Upward Revision of Earnings Forecast


SOFTBANK CORP. (hereafter “the Company”) announces that it has made the following revision to the consolidated earnings forecast for the fiscal year ending March 31, 2011 (from April 1, 2010 to March 31, 2011), previously announced on February 2, 2010, in view of the latest earnings trends.

Revision of the consolidated earnings forecast for FY2010 ending March 31, 2011 (from April 1, 2010 to March 31, 2011)

(Billions of yen)
(Ref) Actual of the previous fiscal year (FY2009 ended March 31, 2010) Previous forecast
Latest forecast
operating income
465.8 500.0 600.0 100.0 20.0

Background of revision

The Group had previously forecasted consolidated operating income of JPY 500.0 billion for the fiscal year ending March 31, 2011. The Group has upwardly revised the forecast to JPY 600.0 billion, mainly reflecting the strong earnings momentum at the Mobile Communications segment.

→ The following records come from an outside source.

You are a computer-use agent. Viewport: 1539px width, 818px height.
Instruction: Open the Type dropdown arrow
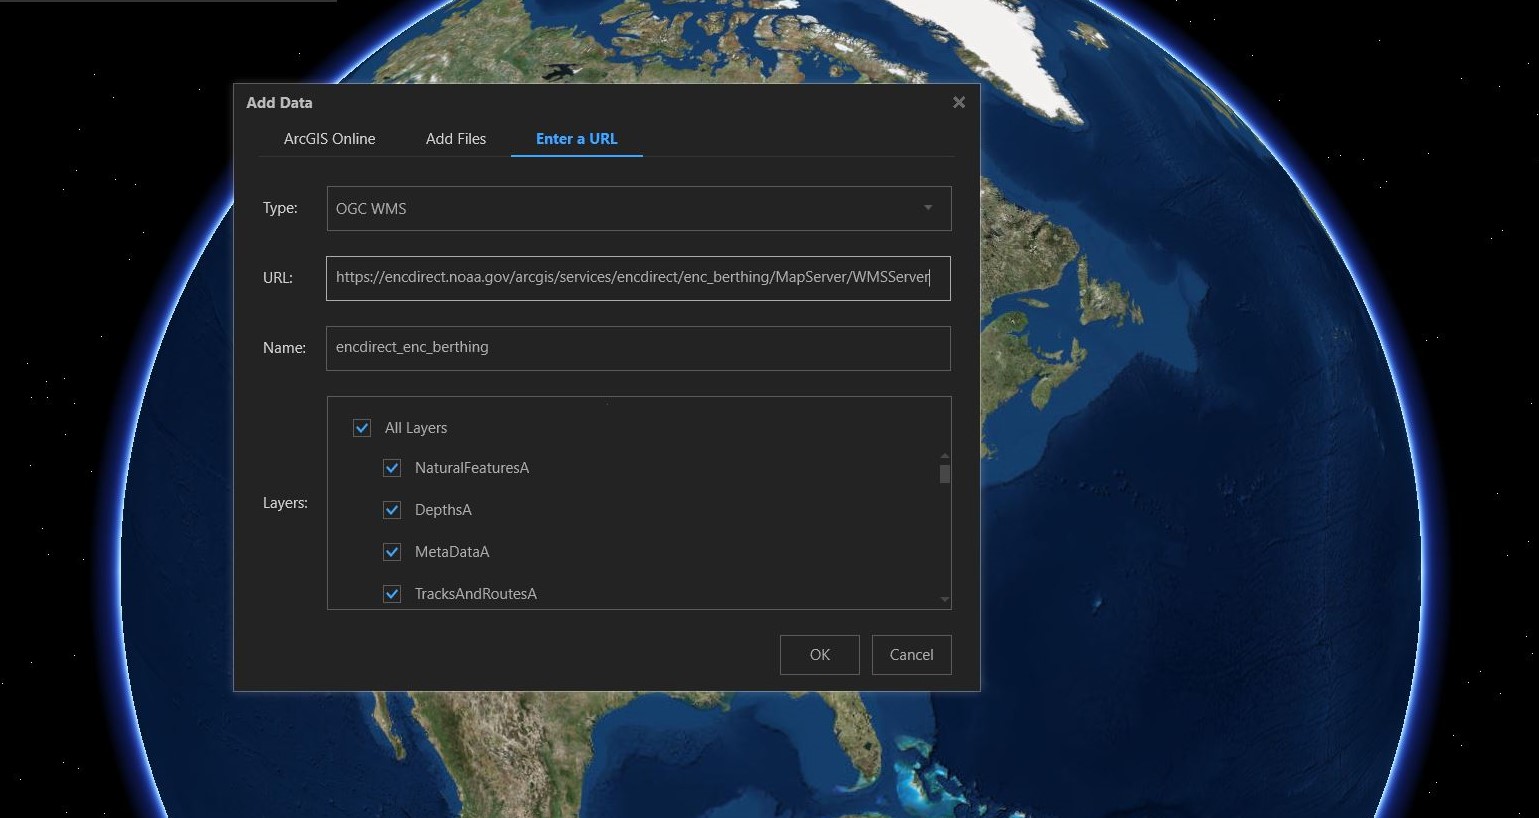click(x=928, y=208)
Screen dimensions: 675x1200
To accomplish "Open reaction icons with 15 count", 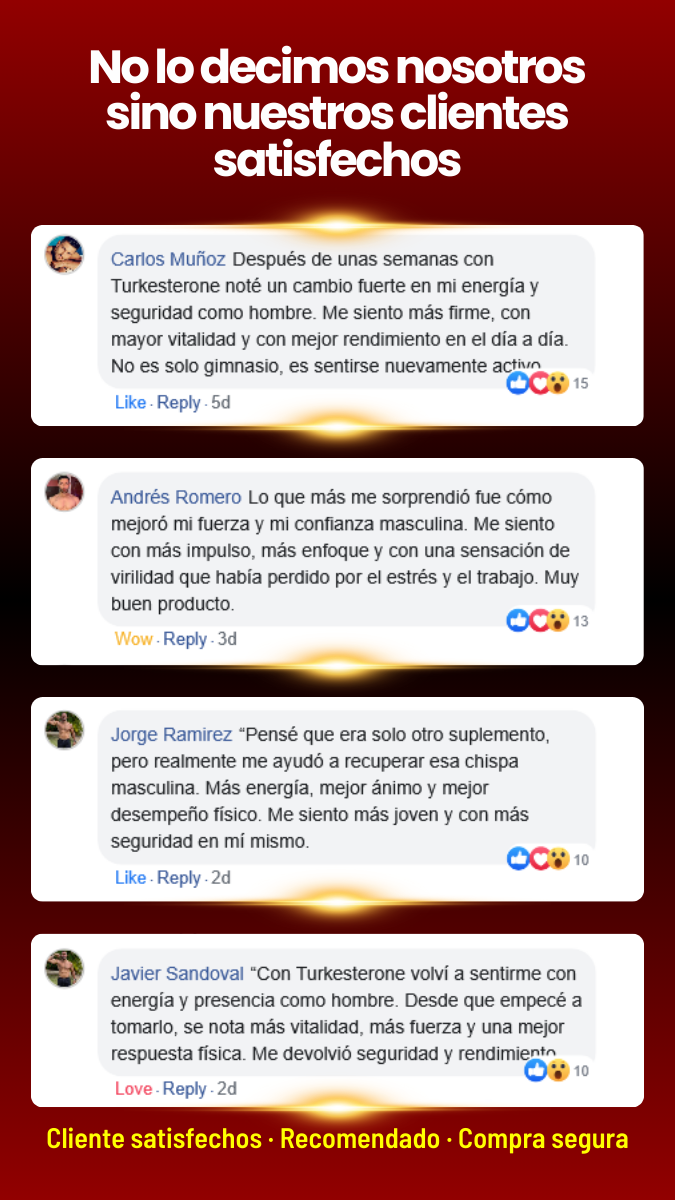I will [548, 383].
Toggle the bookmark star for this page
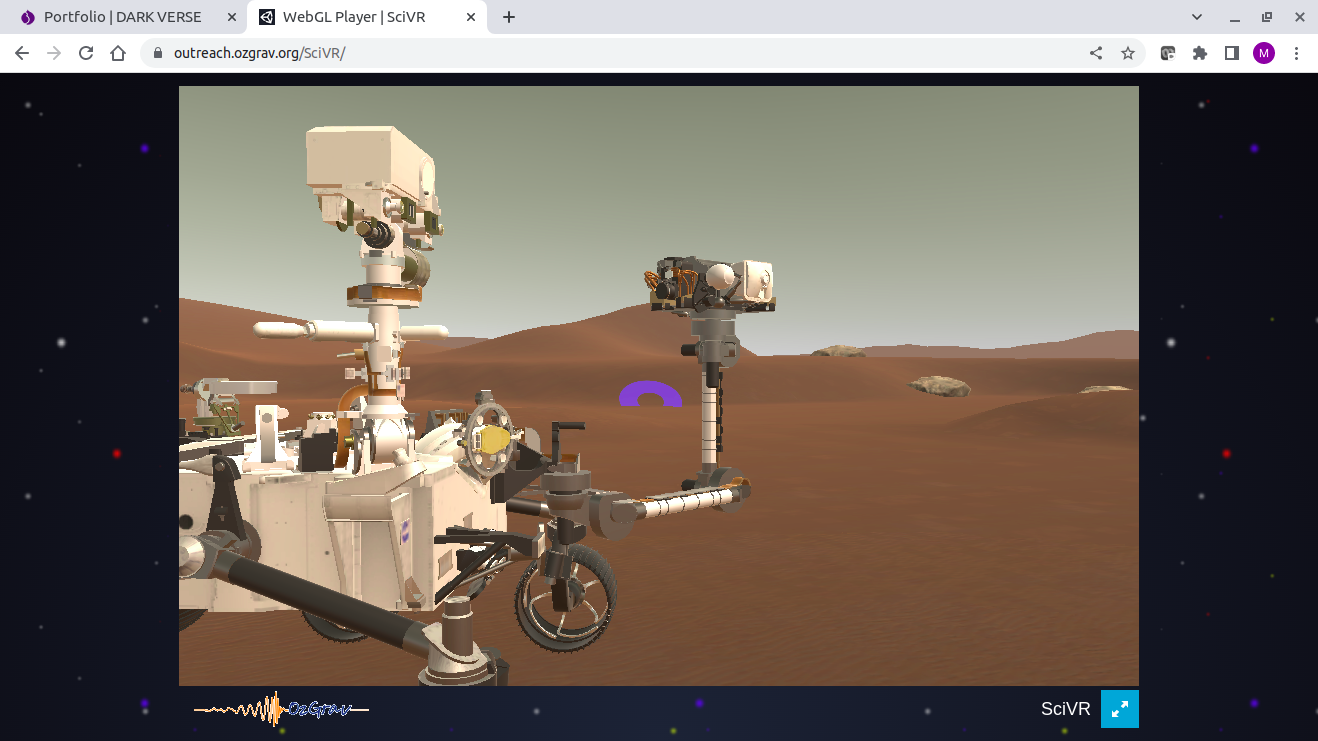Image resolution: width=1318 pixels, height=741 pixels. (x=1129, y=53)
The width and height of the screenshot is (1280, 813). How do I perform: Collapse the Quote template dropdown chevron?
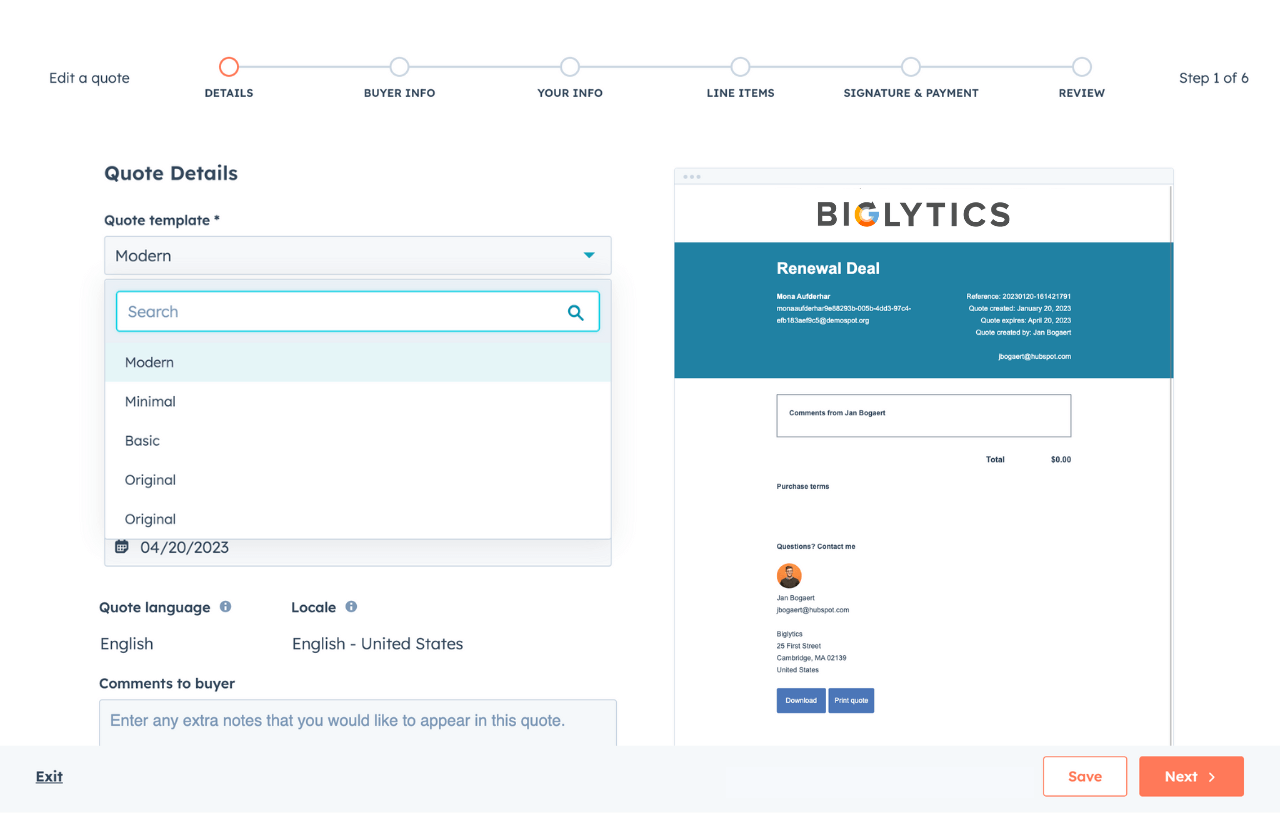(x=589, y=255)
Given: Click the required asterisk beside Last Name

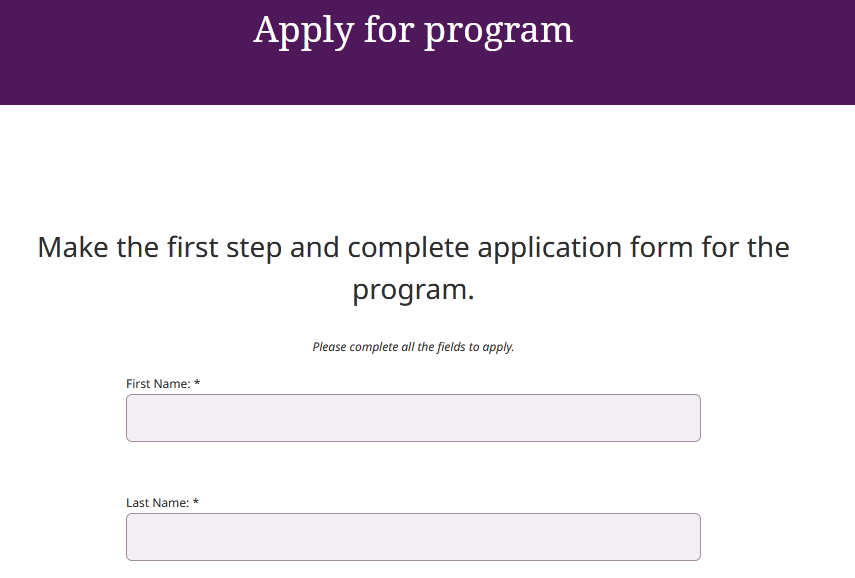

The Group is strengthening its cash-flow-oriented management, and aims to reduce its JPY 1,939,520 million of net interest-bearing debt *1 as of the end of March 2009 by half over three years (by the end of March 2012) and to zero over six years (by the end of March 2015). To achieve this, the Group plans to generate an aggregate total of at least JPY 1 trillion in free cash flow *2 over the three years from fiscal 2009 (period from April 1, 2009, to March 31, 2012).

The Company will continue to pursue further growth and profit opportunities expansion through the generation of Group-wide synergies, while enhancing the stability of its financial base.

  • *1 Net interest-bearing debt: interest-bearing debt-cash position.
    Interest-bearing debt: short-term borrowings + commercial paper + current portion of corporate bonds + corporate bonds + long-term borrowings. Lease obligations are not included.
    This excludes the corporate bonds (WBS Class B2 Funding Notes, issued by J-WBS Funding K.K.) with a face value of JPY 27,000 million acquired by the Company during the previous fiscal year that were issued under the whole business securitization financing scheme associated with the acquisition of Vodafone K.K.
    Cash position: cash and cash deposits + marketable securities recorded as current assets (excludes Yahoo! Inc. shares held by a subsidiary of the Company in the United States of America).
  • *2 Free cash flow: cash flows from operating activities + cash flows from investing activities.